● **EXCERPTED RECORDS**:
*-*-*

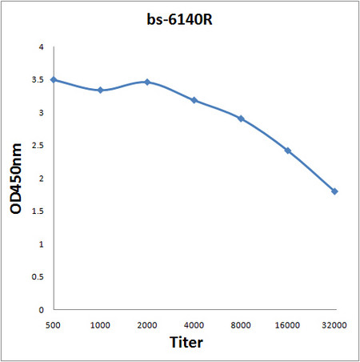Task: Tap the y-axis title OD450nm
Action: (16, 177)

*-*-*

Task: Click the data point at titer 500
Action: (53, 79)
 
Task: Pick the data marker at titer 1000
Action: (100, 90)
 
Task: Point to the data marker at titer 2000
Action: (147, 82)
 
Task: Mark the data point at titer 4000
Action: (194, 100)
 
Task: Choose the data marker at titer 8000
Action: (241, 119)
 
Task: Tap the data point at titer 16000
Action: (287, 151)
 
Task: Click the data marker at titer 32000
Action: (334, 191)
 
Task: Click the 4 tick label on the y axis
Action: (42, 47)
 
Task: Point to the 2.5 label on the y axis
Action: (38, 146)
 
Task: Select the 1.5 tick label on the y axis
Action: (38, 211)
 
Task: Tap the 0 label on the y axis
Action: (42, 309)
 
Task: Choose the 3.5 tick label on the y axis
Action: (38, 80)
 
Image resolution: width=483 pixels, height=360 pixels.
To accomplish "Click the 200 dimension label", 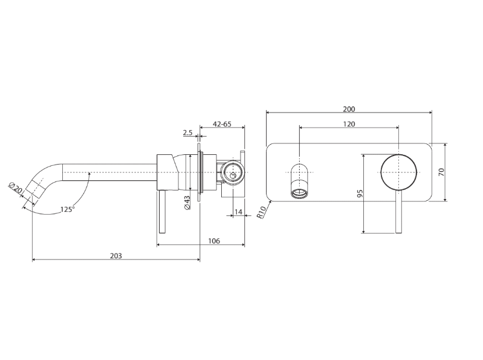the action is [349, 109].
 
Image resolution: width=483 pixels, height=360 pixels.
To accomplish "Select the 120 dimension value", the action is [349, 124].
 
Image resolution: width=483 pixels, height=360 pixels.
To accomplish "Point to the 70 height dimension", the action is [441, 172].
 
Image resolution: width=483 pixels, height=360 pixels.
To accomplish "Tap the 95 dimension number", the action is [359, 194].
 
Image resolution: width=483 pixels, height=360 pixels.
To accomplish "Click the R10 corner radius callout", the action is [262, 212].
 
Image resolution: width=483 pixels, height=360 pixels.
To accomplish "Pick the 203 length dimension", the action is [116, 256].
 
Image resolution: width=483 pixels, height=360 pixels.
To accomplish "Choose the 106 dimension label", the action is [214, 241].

*-*-*

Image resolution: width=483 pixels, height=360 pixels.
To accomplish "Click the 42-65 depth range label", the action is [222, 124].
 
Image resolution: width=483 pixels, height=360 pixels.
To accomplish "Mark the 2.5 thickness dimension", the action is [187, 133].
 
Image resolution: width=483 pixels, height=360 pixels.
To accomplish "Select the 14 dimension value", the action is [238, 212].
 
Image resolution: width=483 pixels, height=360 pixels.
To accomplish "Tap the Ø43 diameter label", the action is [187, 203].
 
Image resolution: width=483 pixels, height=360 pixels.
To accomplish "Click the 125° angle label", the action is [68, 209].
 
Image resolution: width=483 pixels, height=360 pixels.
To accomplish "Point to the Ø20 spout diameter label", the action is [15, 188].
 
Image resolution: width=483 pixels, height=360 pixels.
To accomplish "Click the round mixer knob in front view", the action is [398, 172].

*-*-*

● **WHAT TO WORK ON**: Convert the lines between the line containing "Task: Pick the data marker at titer 1000" and the line containing "Action: (38, 80)", inclusive, into a numbered list. Leave out the blank lines.

● **CORRECT RESPONSE**:
1. Task: Pick the data marker at titer 1000
2. Action: (100, 90)
3. Task: Point to the data marker at titer 2000
4. Action: (147, 82)
5. Task: Mark the data point at titer 4000
6. Action: (194, 100)
7. Task: Choose the data marker at titer 8000
8. Action: (241, 119)
9. Task: Tap the data point at titer 16000
10. Action: (287, 151)
11. Task: Click the data marker at titer 32000
12. Action: (334, 191)
13. Task: Click the 4 tick label on the y axis
14. Action: (42, 47)
15. Task: Point to the 2.5 label on the y axis
16. Action: (38, 146)
17. Task: Select the 1.5 tick label on the y axis
18. Action: (38, 211)
19. Task: Tap the 0 label on the y axis
20. Action: (42, 309)
21. Task: Choose the 3.5 tick label on the y axis
22. Action: (38, 80)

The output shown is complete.